If Greece meets the conditions, the German parliament would meet on Thursday to mandate Merkel and Finance Minister Wolfgang Schaeuble to open the talks on a new loan. Then Eurogroup finance ministers could formally launch the negotiations.
Perhaps the toughest condition for Tsipras to swallow was Germany's insistence that Greek state assets worth up to €50 billion be placed in a trust fund beyond government reach to be sold off with proceeds going directly to pay down debt.
Berlin initially wanted to use a structure in Luxembourg managed by its own national development bank, KfW, but diplomats said it was flexible on the location.
EU and IMF experts evaluate Greek assets currently earmarked for privatisation at just €7 billion.
One diplomat said that was tantamount to turning Greece into a "German protectorate", stripping it of more sovereignty.
But Merkel declared the matter a "red line" for Germany.
For his part, Tsipras demanded a stronger commitment by the creditors to restructure Greek debt to make it sustainable in the medium-term. That could be his only hope of selling such a deeply unpalatable package to his own supporters and the public.

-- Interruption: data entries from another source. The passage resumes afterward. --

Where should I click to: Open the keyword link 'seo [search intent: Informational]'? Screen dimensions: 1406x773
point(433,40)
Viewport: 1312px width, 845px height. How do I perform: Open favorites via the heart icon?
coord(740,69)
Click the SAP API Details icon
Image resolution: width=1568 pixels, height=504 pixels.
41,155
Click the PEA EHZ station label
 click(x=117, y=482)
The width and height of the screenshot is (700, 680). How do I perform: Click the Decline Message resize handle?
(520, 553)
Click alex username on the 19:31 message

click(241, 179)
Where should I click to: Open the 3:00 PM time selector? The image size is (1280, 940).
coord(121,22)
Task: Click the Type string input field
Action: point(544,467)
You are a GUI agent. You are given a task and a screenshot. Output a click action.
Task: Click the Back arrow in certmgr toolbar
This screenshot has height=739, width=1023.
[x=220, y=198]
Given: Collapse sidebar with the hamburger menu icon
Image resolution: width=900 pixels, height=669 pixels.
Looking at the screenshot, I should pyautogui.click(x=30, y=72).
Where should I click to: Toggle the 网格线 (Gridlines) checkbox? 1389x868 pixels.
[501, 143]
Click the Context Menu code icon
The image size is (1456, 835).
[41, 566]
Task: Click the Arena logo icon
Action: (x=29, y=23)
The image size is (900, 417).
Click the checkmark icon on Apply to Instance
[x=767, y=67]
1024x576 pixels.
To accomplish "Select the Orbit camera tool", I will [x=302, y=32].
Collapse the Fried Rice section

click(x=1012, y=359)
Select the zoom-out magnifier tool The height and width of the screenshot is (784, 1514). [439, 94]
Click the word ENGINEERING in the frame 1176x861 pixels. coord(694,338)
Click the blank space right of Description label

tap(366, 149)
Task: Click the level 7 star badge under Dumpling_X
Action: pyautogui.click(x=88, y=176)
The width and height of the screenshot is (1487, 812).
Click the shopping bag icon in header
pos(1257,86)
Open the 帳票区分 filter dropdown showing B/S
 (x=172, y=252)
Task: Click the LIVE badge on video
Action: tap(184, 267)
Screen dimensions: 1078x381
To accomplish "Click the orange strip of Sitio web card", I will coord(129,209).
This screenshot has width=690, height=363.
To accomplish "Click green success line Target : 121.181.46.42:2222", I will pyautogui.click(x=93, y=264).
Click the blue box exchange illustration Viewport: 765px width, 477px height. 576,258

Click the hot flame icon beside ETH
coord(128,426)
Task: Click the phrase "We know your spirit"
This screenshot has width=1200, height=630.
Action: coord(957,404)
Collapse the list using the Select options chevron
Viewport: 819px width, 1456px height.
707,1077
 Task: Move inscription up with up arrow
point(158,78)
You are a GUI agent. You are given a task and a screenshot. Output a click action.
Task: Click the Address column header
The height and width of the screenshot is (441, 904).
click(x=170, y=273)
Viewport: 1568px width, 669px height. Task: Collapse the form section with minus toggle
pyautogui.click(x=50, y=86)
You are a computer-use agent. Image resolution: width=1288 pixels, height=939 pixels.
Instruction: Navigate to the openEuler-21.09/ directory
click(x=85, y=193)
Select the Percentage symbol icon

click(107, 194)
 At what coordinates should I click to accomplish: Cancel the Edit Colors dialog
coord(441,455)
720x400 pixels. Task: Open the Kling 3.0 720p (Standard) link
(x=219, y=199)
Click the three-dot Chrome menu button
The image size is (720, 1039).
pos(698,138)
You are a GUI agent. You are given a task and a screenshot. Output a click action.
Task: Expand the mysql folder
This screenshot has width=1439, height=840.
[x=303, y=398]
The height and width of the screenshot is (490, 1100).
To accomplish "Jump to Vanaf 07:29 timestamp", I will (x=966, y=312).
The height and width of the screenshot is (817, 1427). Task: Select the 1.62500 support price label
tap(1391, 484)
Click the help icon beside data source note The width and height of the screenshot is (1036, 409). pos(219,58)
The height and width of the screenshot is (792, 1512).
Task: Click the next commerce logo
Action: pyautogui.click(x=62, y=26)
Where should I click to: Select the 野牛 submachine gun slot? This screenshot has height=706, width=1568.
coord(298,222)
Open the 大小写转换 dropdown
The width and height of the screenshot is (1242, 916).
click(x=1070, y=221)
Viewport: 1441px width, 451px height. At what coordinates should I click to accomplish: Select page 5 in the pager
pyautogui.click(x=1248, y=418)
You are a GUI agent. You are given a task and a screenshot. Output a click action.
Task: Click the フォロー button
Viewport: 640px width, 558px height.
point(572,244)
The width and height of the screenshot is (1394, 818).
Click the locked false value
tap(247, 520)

An EU official said several options were under consideration to give Greece bridging funds once it passed the laws, but no final decision was taken.
They included releasing European Central Bank profits on Greek bonds, tapping an emergency fund run by the European Commission, or bilateral loans from friendly countries such as France. Two French sources denied any bridging loan was planned.
Finance ministers said Greece needed €7 billion of funding by July 20, when it must make a crucial bond redemption to the European Central Bank, and a total of €12 billion by mid-August when another ECB payment falls due.
Some diplomats questioned whether it was feasible to rush the package through the Greek parliament in just three days. Tsipras is set to sack ministers who did not support his negotiating position in a vote last Friday and make dissident lawmakers in his Syriza party resign their seats, people close to the government said.
Greek sources said Tsipras feared a public backlash in Greece when the terms of the bailout become known.
Even while Tsipras was still at the table in Brussels, one of his ministers went on television to say he could not blame lawmakers who would find it hard to say 'Yes' to the emerging cash-for-reforms deal.
"It's clear this deal does not represent us," Skourletis said.